Il jeta rapidement un œil à sa montre biodermique tout en coupant son interlocutrice :
- Ce n'est pas à elle de décider. Je la prendrais uniquement si elle perd cinq kilos. Ah, et, Suzanne ? Vire ce con de Lebau. Il a encore merdé dans mon emploi du temps. Le casting d'hier a été totalement désorganisé.

Une alarme silencieuse d'intrusion retentit au sein du réseau du quatrième étage du bâtiment. Les deux hackers de permanence, John et Sam, passèrent immédiatement en RV. John alla sécuriser le nœud du serveur central tandis que Sam filait vers le nœud d'où l'alarme était partie.

- Suzanne ? Je te rappelle. J'ai le DG sur l'autre ligne. Namaskar Monsieur Kumar. Oui Monsieur. Tout à fait Monsieur. J'ai trouvé une candidate exceptionnelle. Une elfe d'une beauté diaphane parfaitement adapté au public cible... Oui, tout à fait 14,2 à 27,5 ans, humain, travaillant dans l'agro-alimentaire. Celui-là même. Elle est passé au casting hier. Une performance exceptionnelle. Oui monsieur, les castings sont toujours enregistrés, Monsieur, pour le cas où quelqu'un voudrait les revoir. Aucun souci pour une copie. C'est moi monsieur .
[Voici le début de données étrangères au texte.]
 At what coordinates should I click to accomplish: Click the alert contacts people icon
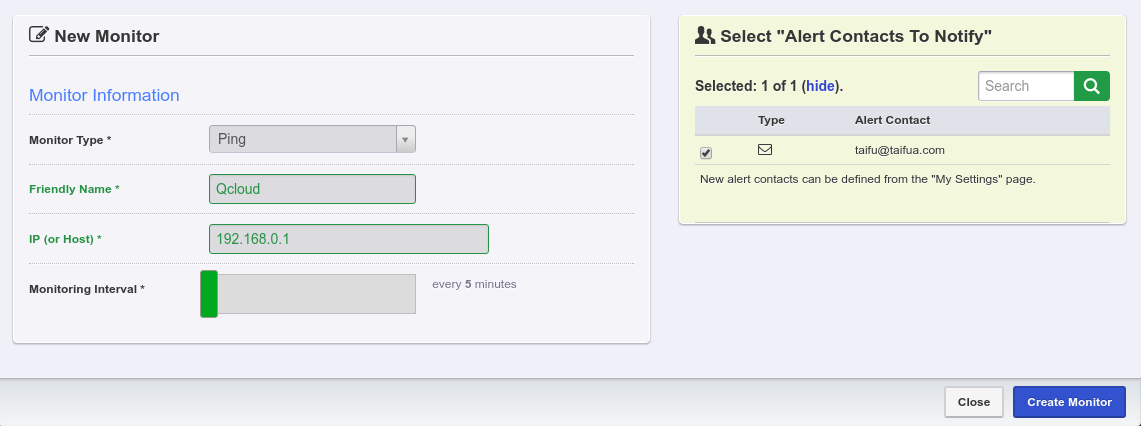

Une dizaine de mégaoctets contenus dans un nœud classé non confidentiel se dupliquèrent dans un marqueur RFID. Une opération informatique parmi des millions d'autres réalisées ce jour-là, au 4th Avenue & Stewart Street, Seattle Downtown, siège de la Regency MegaMedia.

Sam parvint dans le noeud. Personne. Il se connecta immédiatement sur l'historique du nœud. Aucune modification depuis plus de quinze jours. Il fronça les sourcils. Aucune entrée depuis hier soir, lorsqu'un technicien du huitième était venu y sauvegarder la copie d'un rapport sur l'augmentation de la prime de résultat des ingésons du service météo. Étrange... Pourquoi ce nœud a t'il bien pu envoyer un signal... Il lança aussitôt son programme Traqueur tout en envoyant un MP à son collègue.

- Non, moi je suis là pour le casting pour l'émission avec les punks...
Le vigile contempla la gamine qui lui faisait face. Elle semblait être ailleurs. Un mètre soixante, cinquante kilos à tout péter. Elle aurait pu être tirable si elle avait fait un tant soi peu attention à elle, mais là... Une tempe rasée, des cheveux argentés, une mèche rouge vive, deux mèches vertes, un blouson de cuir noir à pointes qui moulait son corps gracieux. Et ce rouge à lèvres noir ! Trois piercings dans la lèvre, un dans le nez, deux pointes sous la bouche... Quelle horreur. Il profita du fait qu'elle jetait un coup d'oeil en arrière pour regarder son cul à la dérobée. Ouais, elle aurait définitivement été baisable, si elle n'avait pas tout fait pour rechercher l'effet inverse.
- Vous avez une convocation madame ?
- Voilà, lui répondit-elle en lui fourrant un courrier sous le nez. Elle avait un ton hostile et une mine boudeuse. Il était clair qu'elle détestait toute forme d'autorité et qu'elle ne prenait absolument pas la peine de s'en cacher.
Le vigile lui fit signe de passer sous le portique de détecteur de métaux. Clean. Pas d'armes, ni à l'extérieure du corps, ni à l'intérieur.
- Oui je vois... Vous êtes attendue au studio 24. Vous prenez l’ascenseur. Quatrième couloir à gauche.
- Okay, lui répondit la punkette en lui arrachant quasiment des mains sa convocation et en commençant à s'éloigner.
- Madame, l'appela-t-il alors qu'elle le dépassait.
Elle se retourna à contrecoeur.
- Quoi ?
- On dit merci, pas okay.
La jeune fille fit un effort violent pour se contenir.
- Merci, grommela-t-elle d'une voix maussade.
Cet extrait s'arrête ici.